Bain & Company predicts 8 per cent growth in global luxury goods sales in 2011; potential for up to 12 per cent increase in Middle East

©Sacha Orloff - Jeddah | 2011

Spring 2011 update of Annual Industry Barometer Study finds 2010 total year sales turn positive after two straight years of decline

Buoyed by strong first quarter momentum in the US and Europe and continuing growth in China and other fast-growing luxury markets – including the Middle East, Brazil and Russia – worldwide luxury sales are projected to grow to €185 billion in 2011, up 8 per cent from €172 billion in 2010; this according to Bain & Company, the leading advisor to the global luxury goods industry, in its “Spring 2011 Update: Luxury Goods Worldwide Market Study.”

After declining by €17 billion over the course of 2008 and 2009, a strong 2010 closed with higher-than-expected holiday sales (up 14 per cent versus 2009), bringing the luxury goods market to €172 billion, surpassing its prior peak of €170 billion in 2007.

The study also predicts that growth in emerging markets will remain the focus of luxury manufacturers for the next two to three years.
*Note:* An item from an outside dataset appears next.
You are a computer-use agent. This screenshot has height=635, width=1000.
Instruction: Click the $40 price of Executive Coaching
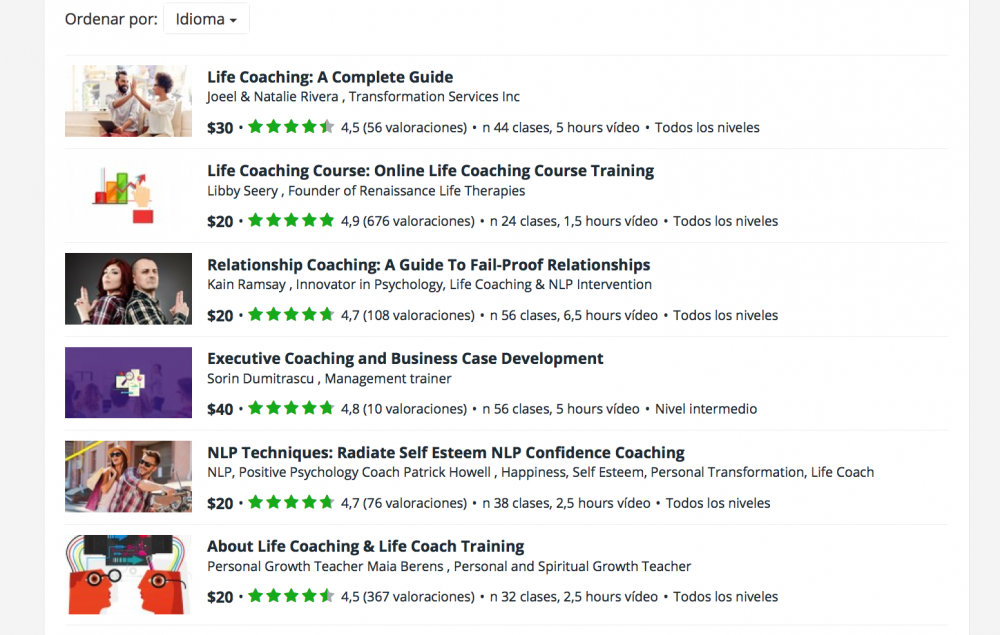tap(220, 409)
Tourism in Dubai and internal markets demand throughout the GCC will fuel growth in the Middle East (8 to 12 per cent), while Brazil will see heavy investment by international brands (10 to 15 per cent). Lifestyle changes have driven a return of luxury goods sales in Russia (5 to 10 per cent annual growth). China’s fast-growing wealth will fuel both same store sales growth and new store openings.

“The Middle East remains a hugely lucrative market for luxury goods as we expect growth in the region to remain robust in the coming years due to tourists’ influx, domestic salary increases and store openings, notably in Abu Dhabi, Saudi Arabia and Kuwait,” said Cyrille Fabre, Partner and Head of Luxury & Retail practice for Bain in the Middle East.

“The emerging market consumer continues to create the most exciting challenges for our industry,” said Santo Versace, Chairman of Fondazione Altagamma. “Even as we adjust to the maturing of the North American and European markets, consumers in countries like China are becoming more demanding and more sophisticated in their luxury tastes.”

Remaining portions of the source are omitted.